◆ Supplied passage
Paper ID: 501
Title: Low-rank matrix reconstruction and clustering via approximate message passing
Reviews

Submitted by Assigned_Reviewer_2

Q1: Comments to author(s). First provide a summary of the paper, and then address the following criteria: Quality, clarity, originality and significance. (For detailed reviewing guidelines, see http://nips.cc/PaperInformation/ReviewerInstructions)
The authors present an algorithm for matrix reconstruction under noisy observations. The particular setting looks at low-rank matrices with additional assumptions on the factors and uses an Approximate Message Passing approach in order to speed up the classical, computationally expensive, Bayesian approach. The authors also connect matrix reconstruction with K-means clustering, which is an interesting application domain for the proposed algorithms.

To the best of my knowledge, the Approximate Message Passing approach for matrix reconstruction is novel and interesting. The connections between low-rank matrix factorizations and K-means are fairly well-known (e.g., PCA provides a factor two approximation algorithm for K-means). However, this allows the authors to provide a nice experimental evaluation of their algorithms and compare them to k-means and k-means ++. Interestingly, their approach seems faster and more efficient than classical k-means and k-means ++ according to their empirical data. The authors compare both the Frobenius norm residual, as well as the actual clusterings, which is a nice feature of their experimental evaluations.

The main weak point of the paper is that the proposed algorithm comes with few theoretical guarantees in terms of convergence. This is to be expected, since many other algorithms for K-means also have only weak properties. The authors might want to at least cite more papers in Theoretical Computer Science that provide provably accurate algorithms for the K-means objective function.
Q2: Please summarize your review in 1-2 sentences
A solid paper presenting Approximate Message Passing algorithms for low-rank matrix reconstruction and k-means. Promising experimental evaluation, somewhat weak theoretical results.

Submitted by Assigned_Reviewer_4

Q1: Comments to author(s). First provide a summary of the paper, and then address the following criteria: Quality, clarity, originality and significance. (For detailed reviewing guidelines, see http://nips.cc/PaperInformation/ReviewerInstructions)
Review of "Low-rank matrix reconstruction and clustering"

◆ Challenge a
In the rows, change "Icono" to "Logo" throughout the stretch from the line containing "Wir (877, 155)" through the line containing "Mentions j'aime du blog (209, 728)", and leave everything else unchanged. Give only those lines.

◆ Data for this exercise

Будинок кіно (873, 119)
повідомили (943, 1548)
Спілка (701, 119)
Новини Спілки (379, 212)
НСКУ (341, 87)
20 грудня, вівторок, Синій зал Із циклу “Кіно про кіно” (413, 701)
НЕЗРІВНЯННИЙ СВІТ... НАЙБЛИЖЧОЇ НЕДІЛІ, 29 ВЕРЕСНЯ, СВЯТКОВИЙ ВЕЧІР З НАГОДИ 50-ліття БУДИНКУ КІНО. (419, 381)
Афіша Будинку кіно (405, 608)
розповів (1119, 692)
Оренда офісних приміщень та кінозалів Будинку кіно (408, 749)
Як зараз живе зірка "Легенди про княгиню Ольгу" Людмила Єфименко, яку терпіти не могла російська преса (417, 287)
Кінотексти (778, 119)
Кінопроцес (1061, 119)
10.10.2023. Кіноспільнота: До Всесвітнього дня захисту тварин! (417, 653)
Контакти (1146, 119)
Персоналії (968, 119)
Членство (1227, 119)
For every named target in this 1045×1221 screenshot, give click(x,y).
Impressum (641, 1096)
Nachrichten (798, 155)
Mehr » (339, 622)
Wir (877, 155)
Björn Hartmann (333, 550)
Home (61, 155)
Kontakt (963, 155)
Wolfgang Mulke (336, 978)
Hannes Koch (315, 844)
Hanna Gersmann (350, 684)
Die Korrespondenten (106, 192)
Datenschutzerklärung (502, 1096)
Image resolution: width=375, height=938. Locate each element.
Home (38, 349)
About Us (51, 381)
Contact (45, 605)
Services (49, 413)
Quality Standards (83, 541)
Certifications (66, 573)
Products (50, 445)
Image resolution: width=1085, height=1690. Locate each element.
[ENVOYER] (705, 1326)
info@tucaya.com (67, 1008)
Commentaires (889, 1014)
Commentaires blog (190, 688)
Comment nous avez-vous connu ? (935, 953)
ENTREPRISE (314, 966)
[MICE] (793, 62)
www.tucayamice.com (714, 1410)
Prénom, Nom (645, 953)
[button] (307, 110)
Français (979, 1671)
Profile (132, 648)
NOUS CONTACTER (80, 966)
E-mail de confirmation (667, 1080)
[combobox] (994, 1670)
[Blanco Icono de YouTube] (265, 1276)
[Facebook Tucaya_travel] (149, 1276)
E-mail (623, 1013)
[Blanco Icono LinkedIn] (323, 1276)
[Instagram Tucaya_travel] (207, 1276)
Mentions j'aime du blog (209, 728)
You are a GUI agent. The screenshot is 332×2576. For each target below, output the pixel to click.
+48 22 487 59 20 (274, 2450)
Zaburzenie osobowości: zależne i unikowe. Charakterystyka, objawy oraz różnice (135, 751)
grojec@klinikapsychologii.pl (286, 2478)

◆ Challenge b
On the review page, which two methods does the first reviewer say the authors compare their algorithms against?

◆ Exercise response a
Wir (877, 155)
Björn Hartmann (333, 550)
Home (61, 155)
Kontakt (963, 155)
Wolfgang Mulke (336, 978)
Hannes Koch (315, 844)
Hanna Gersmann (350, 684)
Die Korrespondenten (106, 192)
Datenschutzerklärung (502, 1096)
Image resolution: width=375, height=938. Locate each element.
Home (38, 349)
About Us (51, 381)
Contact (45, 605)
Services (49, 413)
Quality Standards (83, 541)
Certifications (66, 573)
Products (50, 445)
Image resolution: width=1085, height=1690. Locate each element.
[ENVOYER] (705, 1326)
info@tucaya.com (67, 1008)
Commentaires (889, 1014)
Commentaires blog (190, 688)
Comment nous avez-vous connu ? (935, 953)
ENTREPRISE (314, 966)
[MICE] (793, 62)
www.tucayamice.com (714, 1410)
Prénom, Nom (645, 953)
[button] (307, 110)
Français (979, 1671)
Profile (132, 648)
NOUS CONTACTER (80, 966)
E-mail de confirmation (667, 1080)
[combobox] (994, 1670)
[Blanco Logo de YouTube] (265, 1276)
[Facebook Tucaya_travel] (149, 1276)
E-mail (623, 1013)
[Blanco Logo LinkedIn] (323, 1276)
[Instagram Tucaya_travel] (207, 1276)
Mentions j'aime du blog (209, 728)

◆ Exercise response b
k-means and k-means ++